***** INFORMATION SUPPLIED

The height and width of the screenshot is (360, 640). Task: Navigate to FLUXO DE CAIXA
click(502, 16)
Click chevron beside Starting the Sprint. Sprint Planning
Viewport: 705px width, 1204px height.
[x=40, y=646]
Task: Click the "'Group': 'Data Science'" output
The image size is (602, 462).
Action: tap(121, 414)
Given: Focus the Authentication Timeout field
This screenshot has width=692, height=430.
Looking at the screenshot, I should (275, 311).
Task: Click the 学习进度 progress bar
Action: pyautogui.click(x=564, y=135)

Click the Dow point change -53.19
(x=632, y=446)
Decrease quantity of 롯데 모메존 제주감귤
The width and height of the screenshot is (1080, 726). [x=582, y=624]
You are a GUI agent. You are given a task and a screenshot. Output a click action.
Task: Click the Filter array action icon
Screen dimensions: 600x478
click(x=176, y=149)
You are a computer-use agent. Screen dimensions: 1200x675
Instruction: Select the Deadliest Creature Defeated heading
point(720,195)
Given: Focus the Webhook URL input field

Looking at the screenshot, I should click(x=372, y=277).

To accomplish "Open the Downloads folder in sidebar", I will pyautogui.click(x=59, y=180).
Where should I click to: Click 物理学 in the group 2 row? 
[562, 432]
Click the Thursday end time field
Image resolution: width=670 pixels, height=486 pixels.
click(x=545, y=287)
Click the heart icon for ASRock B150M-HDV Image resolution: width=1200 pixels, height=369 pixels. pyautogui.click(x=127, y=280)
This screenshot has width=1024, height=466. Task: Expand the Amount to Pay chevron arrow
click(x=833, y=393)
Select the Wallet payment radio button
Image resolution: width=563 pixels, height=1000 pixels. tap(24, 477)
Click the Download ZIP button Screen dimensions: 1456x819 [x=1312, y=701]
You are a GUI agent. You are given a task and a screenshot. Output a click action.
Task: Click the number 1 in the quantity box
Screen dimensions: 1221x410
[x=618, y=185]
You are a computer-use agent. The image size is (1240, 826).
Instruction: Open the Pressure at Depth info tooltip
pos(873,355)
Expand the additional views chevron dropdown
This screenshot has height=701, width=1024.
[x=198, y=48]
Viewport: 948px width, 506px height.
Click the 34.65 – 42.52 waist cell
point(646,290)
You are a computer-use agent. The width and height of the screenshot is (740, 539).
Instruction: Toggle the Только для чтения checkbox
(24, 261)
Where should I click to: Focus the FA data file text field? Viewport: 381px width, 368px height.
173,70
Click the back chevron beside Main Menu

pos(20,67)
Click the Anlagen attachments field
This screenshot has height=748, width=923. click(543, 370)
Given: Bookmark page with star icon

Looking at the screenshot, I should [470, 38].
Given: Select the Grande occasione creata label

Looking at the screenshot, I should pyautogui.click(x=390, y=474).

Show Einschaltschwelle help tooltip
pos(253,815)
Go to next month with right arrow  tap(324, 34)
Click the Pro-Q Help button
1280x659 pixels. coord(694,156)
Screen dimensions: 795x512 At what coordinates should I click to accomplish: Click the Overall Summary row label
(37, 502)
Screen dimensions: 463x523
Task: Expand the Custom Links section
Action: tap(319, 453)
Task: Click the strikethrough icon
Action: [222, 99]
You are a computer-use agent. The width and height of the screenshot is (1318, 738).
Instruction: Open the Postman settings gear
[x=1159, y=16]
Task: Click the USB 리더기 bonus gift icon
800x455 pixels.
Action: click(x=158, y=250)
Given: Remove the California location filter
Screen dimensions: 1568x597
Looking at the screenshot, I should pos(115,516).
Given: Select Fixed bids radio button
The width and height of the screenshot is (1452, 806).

**********

◆ **WHAT TO DO**
From the first line to the last, copy the data exactly.

◆ **REPLY**
The height and width of the screenshot is (360, 640). Task: Navigate to FLUXO DE CAIXA
click(502, 16)
Click chevron beside Starting the Sprint. Sprint Planning
Viewport: 705px width, 1204px height.
[x=40, y=646]
Task: Click the "'Group': 'Data Science'" output
The image size is (602, 462).
Action: tap(121, 414)
Given: Focus the Authentication Timeout field
This screenshot has width=692, height=430.
Looking at the screenshot, I should (275, 311).
Task: Click the 学习进度 progress bar
Action: pyautogui.click(x=564, y=135)

Click the Dow point change -53.19
(x=632, y=446)
Decrease quantity of 롯데 모메존 제주감귤
The width and height of the screenshot is (1080, 726). [x=582, y=624]
You are a GUI agent. You are given a task and a screenshot. Output a click action.
Task: Click the Filter array action icon
Screen dimensions: 600x478
click(x=176, y=149)
You are a computer-use agent. Screen dimensions: 1200x675
Instruction: Select the Deadliest Creature Defeated heading
point(720,195)
Given: Focus the Webhook URL input field

Looking at the screenshot, I should click(x=372, y=277).

To accomplish "Open the Downloads folder in sidebar", I will pyautogui.click(x=59, y=180).
Where should I click to: Click 物理学 in the group 2 row? 
[562, 432]
Click the Thursday end time field
Image resolution: width=670 pixels, height=486 pixels.
click(x=545, y=287)
Click the heart icon for ASRock B150M-HDV Image resolution: width=1200 pixels, height=369 pixels. pyautogui.click(x=127, y=280)
This screenshot has width=1024, height=466. Task: Expand the Amount to Pay chevron arrow
click(x=833, y=393)
Select the Wallet payment radio button
Image resolution: width=563 pixels, height=1000 pixels. tap(24, 477)
Click the Download ZIP button Screen dimensions: 1456x819 [x=1312, y=701]
You are a GUI agent. You are given a task and a screenshot. Output a click action.
Task: Click the number 1 in the quantity box
Screen dimensions: 1221x410
[x=618, y=185]
You are a computer-use agent. The image size is (1240, 826).
Instruction: Open the Pressure at Depth info tooltip
pos(873,355)
Expand the additional views chevron dropdown
This screenshot has height=701, width=1024.
[x=198, y=48]
Viewport: 948px width, 506px height.
Click the 34.65 – 42.52 waist cell
point(646,290)
You are a computer-use agent. The width and height of the screenshot is (740, 539).
Instruction: Toggle the Только для чтения checkbox
(24, 261)
Where should I click to: Focus the FA data file text field? Viewport: 381px width, 368px height.
173,70
Click the back chevron beside Main Menu

pos(20,67)
Click the Anlagen attachments field
This screenshot has height=748, width=923. click(543, 370)
Given: Bookmark page with star icon

Looking at the screenshot, I should [470, 38].
Given: Select the Grande occasione creata label

Looking at the screenshot, I should pyautogui.click(x=390, y=474).

Show Einschaltschwelle help tooltip
pos(253,815)
Go to next month with right arrow  tap(324, 34)
Click the Pro-Q Help button
1280x659 pixels. coord(694,156)
Screen dimensions: 795x512 At what coordinates should I click to accomplish: Click the Overall Summary row label
(37, 502)
Screen dimensions: 463x523
Task: Expand the Custom Links section
Action: tap(319, 453)
Task: Click the strikethrough icon
Action: [222, 99]
You are a computer-use agent. The width and height of the screenshot is (1318, 738).
Instruction: Open the Postman settings gear
[x=1159, y=16]
Task: Click the USB 리더기 bonus gift icon
800x455 pixels.
Action: click(x=158, y=250)
Given: Remove the California location filter
Screen dimensions: 1568x597
Looking at the screenshot, I should pos(115,516).
Given: Select Fixed bids radio button
The width and height of the screenshot is (1452, 806).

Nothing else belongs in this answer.